The Roman Empire is at war with Carthage. Hannibal's army is composed of $a$ archers, $b$ ballistae, $c$ cavalrymen, $d$ dart-shooters, $e$ elephants and $f$ fighters.
- In each round of the battle, Scipio chooses some categories of enemy troops (between those listed above) and destroys 1 unit from each of the selected groups.
- Immediately after these units get destroyed, Hannibal restores his army with 1 unit in each of the non-attacked (in the same round) categories.
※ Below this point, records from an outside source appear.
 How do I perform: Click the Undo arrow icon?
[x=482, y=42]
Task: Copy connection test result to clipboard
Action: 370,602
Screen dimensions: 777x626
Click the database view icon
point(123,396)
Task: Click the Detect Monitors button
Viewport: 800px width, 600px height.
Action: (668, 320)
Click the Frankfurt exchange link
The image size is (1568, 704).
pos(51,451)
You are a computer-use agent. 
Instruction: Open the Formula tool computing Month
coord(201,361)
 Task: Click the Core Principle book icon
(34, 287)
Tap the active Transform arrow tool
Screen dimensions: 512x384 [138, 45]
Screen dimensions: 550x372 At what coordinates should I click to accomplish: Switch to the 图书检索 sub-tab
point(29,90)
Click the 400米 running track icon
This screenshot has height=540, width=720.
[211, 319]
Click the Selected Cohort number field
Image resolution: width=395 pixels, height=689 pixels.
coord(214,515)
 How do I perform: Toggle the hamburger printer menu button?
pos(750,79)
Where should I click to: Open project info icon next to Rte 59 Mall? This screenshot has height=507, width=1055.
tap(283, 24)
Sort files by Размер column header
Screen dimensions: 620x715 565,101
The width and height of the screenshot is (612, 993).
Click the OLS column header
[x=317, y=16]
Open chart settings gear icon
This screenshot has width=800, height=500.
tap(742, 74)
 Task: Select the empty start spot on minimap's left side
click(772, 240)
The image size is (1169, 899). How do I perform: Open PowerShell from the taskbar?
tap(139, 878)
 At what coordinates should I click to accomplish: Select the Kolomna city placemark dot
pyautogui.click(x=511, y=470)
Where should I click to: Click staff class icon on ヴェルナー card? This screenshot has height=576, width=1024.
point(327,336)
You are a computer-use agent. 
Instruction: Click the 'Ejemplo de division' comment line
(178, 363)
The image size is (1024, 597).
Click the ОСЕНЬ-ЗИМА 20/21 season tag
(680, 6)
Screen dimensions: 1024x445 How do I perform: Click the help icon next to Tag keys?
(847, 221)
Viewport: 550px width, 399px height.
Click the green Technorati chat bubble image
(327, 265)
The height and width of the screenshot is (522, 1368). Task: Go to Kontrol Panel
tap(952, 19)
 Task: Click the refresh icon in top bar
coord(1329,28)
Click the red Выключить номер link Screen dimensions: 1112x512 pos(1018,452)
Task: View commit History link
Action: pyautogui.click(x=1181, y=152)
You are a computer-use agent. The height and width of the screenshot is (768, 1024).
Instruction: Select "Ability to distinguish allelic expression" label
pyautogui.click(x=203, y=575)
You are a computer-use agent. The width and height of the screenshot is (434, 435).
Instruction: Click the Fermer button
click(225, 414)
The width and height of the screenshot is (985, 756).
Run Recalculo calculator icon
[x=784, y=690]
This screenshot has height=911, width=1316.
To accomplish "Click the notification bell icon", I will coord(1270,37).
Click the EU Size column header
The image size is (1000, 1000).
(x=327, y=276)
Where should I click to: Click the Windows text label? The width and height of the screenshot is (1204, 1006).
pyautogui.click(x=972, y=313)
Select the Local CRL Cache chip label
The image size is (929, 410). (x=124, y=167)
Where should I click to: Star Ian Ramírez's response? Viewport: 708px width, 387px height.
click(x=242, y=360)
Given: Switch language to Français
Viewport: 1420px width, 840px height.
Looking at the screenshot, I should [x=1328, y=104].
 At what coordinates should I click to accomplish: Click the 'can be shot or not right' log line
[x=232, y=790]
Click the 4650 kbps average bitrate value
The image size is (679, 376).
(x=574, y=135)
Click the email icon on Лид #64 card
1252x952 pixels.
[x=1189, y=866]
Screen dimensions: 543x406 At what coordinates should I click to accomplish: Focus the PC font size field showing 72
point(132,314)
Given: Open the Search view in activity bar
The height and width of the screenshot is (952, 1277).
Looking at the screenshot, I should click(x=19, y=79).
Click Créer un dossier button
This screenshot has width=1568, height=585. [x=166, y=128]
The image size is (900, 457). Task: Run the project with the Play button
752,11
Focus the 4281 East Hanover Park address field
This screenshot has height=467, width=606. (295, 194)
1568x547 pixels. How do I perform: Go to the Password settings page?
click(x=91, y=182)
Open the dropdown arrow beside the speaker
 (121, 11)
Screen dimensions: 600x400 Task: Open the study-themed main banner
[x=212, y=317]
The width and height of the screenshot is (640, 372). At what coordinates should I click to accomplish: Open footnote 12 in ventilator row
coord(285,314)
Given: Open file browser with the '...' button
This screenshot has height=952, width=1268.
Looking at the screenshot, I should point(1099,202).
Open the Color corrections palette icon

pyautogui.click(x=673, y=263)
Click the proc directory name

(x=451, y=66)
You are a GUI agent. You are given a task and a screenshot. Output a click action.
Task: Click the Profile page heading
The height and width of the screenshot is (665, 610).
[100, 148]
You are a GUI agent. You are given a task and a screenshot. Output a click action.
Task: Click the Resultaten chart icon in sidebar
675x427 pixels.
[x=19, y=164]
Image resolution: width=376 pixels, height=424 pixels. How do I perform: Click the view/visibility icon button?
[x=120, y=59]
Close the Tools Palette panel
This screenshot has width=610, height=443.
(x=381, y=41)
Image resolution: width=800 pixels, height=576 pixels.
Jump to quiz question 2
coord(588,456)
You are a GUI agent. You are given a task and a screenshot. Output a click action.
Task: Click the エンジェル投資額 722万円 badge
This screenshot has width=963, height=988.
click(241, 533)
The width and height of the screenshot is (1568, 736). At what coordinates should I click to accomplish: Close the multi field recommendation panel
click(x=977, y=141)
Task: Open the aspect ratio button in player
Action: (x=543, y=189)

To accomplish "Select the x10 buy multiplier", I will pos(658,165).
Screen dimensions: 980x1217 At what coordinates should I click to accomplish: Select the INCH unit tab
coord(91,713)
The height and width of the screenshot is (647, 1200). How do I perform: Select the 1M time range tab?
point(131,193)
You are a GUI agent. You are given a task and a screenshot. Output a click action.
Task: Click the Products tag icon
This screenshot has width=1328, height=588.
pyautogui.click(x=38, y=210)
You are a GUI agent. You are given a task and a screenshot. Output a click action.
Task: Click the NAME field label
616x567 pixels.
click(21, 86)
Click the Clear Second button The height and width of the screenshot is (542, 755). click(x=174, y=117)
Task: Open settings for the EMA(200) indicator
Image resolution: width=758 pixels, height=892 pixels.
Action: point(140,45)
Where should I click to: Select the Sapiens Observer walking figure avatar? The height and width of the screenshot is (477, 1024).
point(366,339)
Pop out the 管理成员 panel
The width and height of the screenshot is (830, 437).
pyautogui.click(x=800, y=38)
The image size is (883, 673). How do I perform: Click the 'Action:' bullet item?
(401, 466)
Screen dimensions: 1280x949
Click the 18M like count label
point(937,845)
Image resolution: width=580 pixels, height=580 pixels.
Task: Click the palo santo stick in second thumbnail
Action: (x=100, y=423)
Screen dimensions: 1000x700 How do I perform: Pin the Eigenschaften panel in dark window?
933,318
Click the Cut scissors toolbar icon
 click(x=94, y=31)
For example, if Scipio defeats 1 ballista and 1 elephant, Hannibal will displace 1 new archer, 1 cavalryman, 1 dart-shooter and 1 fighter. Of course, Scipio may also decide not to attack anything, but that might not be the best way to win the war!
Given $a,b,c,d,e,f$ can you determine the minimum number of Carthaginian troops that Scipio can leave on the combat field? Also, what's the minimum number of rounds needed to achieve such result?
For example, if $a,b,c,d,e,f$ are all equal to 6, Scipio can easily remove one element from all categories per round and leave Hannibal with 0 troops after 6 rounds.
Note: Scipio can't choose to attack a unit of a category with 0 elements. If he does, he automatically loses his honour and, consequently, the war.